* _What you will do_
Within the listing below, locate all lines containing the word "computer". Copy each one.

* _Records to process_

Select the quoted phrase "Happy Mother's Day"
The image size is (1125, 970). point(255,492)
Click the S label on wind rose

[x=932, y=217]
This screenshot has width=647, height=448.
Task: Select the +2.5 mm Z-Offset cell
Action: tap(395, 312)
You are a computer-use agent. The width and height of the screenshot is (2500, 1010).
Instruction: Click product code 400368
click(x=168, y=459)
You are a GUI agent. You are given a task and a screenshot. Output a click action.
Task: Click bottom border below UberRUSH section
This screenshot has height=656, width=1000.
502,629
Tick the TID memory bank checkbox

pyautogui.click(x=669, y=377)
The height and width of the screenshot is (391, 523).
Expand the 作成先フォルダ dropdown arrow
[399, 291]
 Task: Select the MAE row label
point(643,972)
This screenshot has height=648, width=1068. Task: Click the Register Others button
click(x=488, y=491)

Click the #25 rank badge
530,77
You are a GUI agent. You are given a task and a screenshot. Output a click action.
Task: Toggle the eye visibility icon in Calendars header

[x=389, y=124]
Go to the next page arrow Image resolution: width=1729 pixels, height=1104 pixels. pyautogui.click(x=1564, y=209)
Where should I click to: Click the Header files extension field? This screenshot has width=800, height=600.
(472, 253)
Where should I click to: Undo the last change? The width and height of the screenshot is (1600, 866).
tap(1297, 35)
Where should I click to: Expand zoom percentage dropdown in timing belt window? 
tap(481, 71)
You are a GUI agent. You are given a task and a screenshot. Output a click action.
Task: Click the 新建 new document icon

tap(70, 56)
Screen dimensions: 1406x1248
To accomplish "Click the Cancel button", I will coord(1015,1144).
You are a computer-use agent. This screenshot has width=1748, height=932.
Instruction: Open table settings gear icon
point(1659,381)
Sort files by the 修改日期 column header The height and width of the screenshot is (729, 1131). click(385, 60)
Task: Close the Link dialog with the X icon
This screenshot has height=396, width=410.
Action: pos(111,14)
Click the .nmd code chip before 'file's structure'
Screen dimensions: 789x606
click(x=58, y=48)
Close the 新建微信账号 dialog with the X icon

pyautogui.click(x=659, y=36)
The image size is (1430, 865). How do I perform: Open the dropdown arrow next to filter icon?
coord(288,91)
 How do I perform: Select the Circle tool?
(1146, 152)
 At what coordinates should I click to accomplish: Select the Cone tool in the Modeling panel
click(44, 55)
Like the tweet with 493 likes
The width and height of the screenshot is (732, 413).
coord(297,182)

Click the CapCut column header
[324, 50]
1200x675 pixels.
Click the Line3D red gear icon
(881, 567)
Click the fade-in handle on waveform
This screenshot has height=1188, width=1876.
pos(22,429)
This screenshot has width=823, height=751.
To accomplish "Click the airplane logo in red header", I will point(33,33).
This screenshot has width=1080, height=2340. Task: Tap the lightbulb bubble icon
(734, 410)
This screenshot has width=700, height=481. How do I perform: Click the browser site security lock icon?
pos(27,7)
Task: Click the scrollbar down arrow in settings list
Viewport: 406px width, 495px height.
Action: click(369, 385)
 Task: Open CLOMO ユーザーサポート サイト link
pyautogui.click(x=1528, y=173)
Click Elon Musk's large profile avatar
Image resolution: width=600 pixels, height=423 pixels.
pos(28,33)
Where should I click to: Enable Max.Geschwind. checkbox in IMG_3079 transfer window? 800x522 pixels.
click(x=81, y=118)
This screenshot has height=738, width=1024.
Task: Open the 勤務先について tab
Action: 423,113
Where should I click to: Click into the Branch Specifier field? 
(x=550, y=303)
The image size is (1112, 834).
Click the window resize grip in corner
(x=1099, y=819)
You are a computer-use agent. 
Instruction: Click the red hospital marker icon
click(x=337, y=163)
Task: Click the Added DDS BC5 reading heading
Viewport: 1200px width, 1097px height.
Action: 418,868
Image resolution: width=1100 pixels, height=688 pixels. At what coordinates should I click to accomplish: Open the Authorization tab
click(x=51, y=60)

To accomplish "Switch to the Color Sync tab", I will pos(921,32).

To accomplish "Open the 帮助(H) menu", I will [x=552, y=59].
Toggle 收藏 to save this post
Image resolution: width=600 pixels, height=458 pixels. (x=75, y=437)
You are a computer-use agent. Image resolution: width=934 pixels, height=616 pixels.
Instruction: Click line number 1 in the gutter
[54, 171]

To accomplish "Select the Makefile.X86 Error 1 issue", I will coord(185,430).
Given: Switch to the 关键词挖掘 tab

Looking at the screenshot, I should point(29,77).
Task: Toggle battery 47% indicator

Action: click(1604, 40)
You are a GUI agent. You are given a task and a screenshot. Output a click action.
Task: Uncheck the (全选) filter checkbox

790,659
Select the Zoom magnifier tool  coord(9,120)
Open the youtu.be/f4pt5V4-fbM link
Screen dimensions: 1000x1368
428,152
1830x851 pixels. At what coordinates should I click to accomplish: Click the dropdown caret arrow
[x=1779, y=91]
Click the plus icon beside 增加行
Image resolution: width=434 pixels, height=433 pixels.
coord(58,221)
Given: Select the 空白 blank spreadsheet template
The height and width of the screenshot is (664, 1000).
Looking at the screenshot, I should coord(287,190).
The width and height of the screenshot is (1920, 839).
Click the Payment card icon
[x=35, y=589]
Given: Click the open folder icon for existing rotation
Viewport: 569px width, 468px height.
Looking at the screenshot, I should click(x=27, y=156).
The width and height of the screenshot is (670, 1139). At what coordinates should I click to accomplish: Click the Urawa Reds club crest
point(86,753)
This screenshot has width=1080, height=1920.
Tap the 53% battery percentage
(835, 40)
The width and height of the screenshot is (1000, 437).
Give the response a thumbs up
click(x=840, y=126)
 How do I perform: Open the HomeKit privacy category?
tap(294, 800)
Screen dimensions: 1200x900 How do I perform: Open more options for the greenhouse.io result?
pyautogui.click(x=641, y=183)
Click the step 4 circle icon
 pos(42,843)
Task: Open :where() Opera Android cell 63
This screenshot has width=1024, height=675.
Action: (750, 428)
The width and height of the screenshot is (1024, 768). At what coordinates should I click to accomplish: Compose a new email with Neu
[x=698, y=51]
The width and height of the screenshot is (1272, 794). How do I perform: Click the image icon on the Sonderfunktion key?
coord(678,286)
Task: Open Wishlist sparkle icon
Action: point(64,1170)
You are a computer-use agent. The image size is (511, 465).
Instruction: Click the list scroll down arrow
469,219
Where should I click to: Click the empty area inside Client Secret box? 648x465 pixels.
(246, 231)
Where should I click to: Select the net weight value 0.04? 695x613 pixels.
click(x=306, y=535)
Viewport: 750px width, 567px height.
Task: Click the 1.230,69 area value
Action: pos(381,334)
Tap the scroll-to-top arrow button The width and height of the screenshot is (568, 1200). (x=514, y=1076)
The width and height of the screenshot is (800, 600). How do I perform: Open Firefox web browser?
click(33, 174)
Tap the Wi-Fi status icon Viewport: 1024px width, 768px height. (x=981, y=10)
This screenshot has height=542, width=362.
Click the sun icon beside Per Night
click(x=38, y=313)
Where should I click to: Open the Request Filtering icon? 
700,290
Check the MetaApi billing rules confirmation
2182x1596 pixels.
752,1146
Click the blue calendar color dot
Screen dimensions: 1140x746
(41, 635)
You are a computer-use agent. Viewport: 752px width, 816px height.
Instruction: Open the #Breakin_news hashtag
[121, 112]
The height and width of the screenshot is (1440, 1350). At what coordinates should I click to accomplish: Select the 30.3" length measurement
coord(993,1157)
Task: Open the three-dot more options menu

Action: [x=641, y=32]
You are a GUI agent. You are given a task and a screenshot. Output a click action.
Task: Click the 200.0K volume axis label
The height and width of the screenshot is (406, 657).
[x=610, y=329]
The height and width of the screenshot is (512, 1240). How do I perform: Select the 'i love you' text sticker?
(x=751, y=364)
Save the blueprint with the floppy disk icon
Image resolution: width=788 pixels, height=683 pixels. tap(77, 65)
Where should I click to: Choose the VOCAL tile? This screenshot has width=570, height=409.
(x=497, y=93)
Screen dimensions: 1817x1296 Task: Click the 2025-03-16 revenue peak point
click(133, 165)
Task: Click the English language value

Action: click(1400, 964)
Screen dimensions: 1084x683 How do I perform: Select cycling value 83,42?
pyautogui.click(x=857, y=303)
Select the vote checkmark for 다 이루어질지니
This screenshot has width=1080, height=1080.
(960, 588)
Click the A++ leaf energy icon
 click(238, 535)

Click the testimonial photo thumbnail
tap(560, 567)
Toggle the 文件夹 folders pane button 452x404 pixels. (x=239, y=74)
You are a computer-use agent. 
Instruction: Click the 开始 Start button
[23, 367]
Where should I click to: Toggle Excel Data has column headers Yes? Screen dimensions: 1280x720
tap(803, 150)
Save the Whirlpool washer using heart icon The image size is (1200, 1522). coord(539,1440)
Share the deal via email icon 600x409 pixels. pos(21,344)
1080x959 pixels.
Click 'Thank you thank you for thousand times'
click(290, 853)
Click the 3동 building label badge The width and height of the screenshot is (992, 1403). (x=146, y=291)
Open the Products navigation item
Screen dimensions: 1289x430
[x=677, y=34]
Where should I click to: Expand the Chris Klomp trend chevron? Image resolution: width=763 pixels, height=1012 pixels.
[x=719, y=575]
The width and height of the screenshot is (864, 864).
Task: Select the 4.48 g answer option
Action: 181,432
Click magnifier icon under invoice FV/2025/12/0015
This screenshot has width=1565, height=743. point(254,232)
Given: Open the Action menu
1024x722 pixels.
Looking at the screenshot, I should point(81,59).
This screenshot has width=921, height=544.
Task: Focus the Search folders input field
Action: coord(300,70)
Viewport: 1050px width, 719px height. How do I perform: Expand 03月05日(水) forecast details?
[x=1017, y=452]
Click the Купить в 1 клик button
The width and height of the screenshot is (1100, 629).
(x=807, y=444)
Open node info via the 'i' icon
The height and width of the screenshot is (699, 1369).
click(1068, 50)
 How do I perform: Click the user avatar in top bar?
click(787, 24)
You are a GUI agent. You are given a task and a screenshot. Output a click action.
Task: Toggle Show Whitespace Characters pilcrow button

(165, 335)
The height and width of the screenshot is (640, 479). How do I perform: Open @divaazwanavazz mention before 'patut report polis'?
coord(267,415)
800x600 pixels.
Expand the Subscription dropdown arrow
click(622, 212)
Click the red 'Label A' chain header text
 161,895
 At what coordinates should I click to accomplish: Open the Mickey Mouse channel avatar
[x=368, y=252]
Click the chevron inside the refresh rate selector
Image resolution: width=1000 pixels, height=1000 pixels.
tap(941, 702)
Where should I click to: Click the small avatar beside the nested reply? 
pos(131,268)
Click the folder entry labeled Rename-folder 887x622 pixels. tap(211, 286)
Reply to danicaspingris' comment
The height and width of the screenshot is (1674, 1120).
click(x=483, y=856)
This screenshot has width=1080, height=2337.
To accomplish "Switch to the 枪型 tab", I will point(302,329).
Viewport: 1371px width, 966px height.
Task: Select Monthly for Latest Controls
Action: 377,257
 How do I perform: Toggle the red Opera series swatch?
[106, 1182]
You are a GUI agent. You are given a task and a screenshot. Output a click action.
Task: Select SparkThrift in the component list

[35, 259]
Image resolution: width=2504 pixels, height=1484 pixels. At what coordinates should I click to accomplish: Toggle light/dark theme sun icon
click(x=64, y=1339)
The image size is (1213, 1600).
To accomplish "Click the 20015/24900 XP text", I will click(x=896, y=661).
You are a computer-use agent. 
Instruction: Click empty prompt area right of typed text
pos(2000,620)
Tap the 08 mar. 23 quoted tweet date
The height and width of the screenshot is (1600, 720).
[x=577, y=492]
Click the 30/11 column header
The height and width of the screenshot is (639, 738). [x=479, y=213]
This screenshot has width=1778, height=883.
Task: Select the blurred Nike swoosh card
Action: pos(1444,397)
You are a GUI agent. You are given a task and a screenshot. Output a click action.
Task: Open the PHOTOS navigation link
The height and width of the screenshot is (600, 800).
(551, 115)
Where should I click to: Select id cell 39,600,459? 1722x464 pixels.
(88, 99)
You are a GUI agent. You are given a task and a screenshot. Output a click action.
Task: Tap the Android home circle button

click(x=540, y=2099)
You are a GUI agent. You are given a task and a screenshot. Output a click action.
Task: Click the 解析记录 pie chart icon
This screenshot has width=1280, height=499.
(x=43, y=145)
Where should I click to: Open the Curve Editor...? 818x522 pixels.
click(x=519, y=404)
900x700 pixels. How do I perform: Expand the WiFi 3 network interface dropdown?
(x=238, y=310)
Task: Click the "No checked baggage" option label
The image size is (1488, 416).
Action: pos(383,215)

* _Exercise solution_
You are a computer-use agent. The width and height of the screenshot is (2500, 1010).
You are a computer-use agent. This screenshot has width=1748, height=932.
You are a computer-use agent. 
You are a computer-use agent. Image resolution: width=934 pixels, height=616 pixels.
You are a computer-use agent. The image size is (511, 465).
You are a computer-use agent. Viewport: 752px width, 816px height.
You are a computer-use agent. 
You are a computer-use agent. 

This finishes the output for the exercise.